Compiti da svolgere =
1) Secondo la recensione del disco, in quali anni furono eseguite le registrazioni?
2) Restituisci, copiandolo parola per parola, il tratto della recensione del disco che va da "È un disco favoloso" fino a "1986. Altamente raccomandato.".

Testo da leggere =
Alexander Skrjabin

Il Poema dell’estasi

È un disco favoloso in tutti i sensi! Musica meravigliosa, grande conduzione e grande registrazione. L’audio è veramente realistico e spettacolare. Mi sono piaciute molto le selezioni di Debussy e Ravel. Skrjabin mi ha lasciato indifferente. Non mi è mai interessata più di tanto questa composizione. Acquistate questo CD prima che qualcuno decida di toglierlo dal catalogo. Registrazioni eseguite dal 1970 al 1971 e rimasterizzazione effettuata nel 1986. Altamente raccomandato.

Debussy . Ravel . Skrjabin

Alexander Skrjabin, nato un decennio dopo Debussy, è una delle figure artistiche più singolari del suo tempo. Associando influenze delle idee wagneriane (l’idea dell’opera d’arte totale, in cui sono inclusi anche effetti di luce e profumi), della teosofia e del misticismo orientale, Skrjabin si costruì una religione personale.

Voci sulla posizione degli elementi
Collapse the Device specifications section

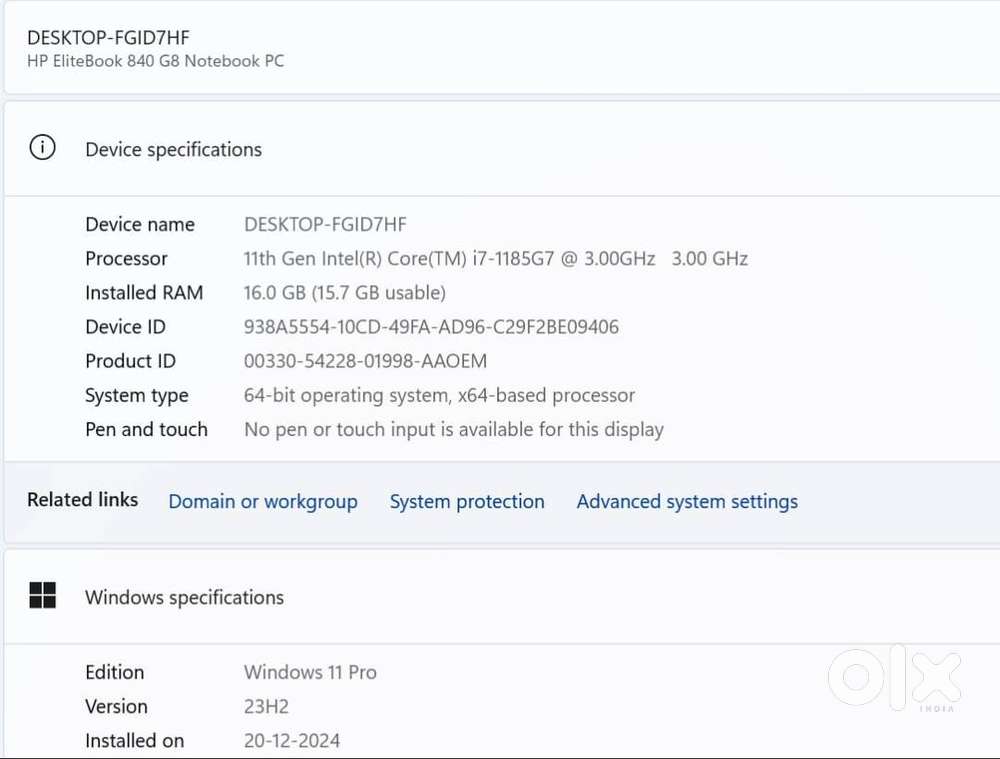click(173, 149)
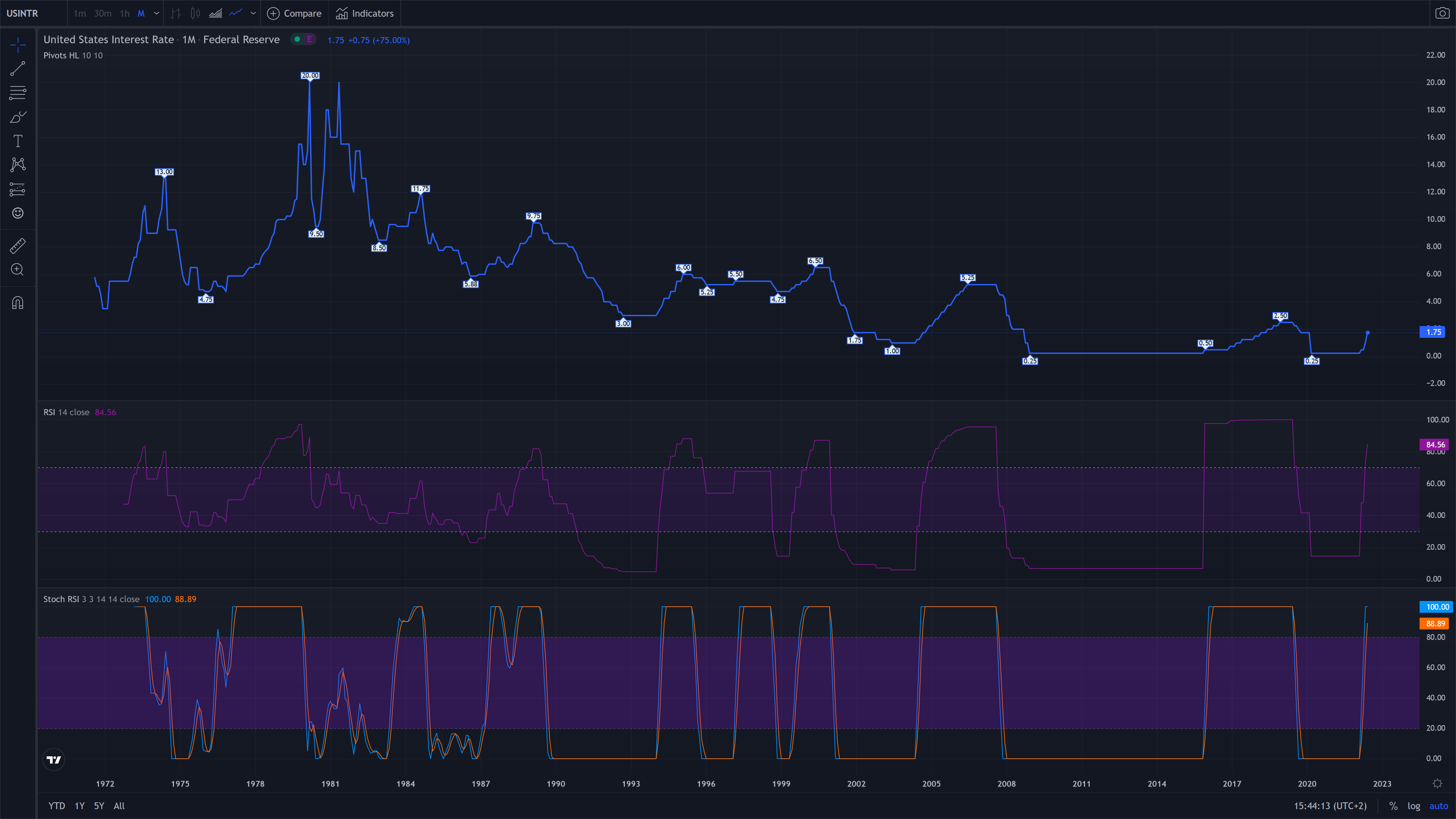1456x819 pixels.
Task: Select the 5Y date range
Action: [99, 806]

Elenco risposte =
1) Dal 1970 al 1971.

2)
È un disco favoloso in tutti i sensi! Musica meravigliosa, grande conduzione e grande registrazione. L’audio è veramente realistico e spettacolare. Mi sono piaciute molto le selezioni di Debussy e Ravel. Skrjabin mi ha lasciato indifferente. Non mi è mai interessata più di tanto questa composizione. Acquistate questo CD prima che qualcuno decida di toglierlo dal catalogo. Registrazioni eseguite dal 1970 al 1971 e rimasterizzazione effettuata nel 1986. Altamente raccomandato.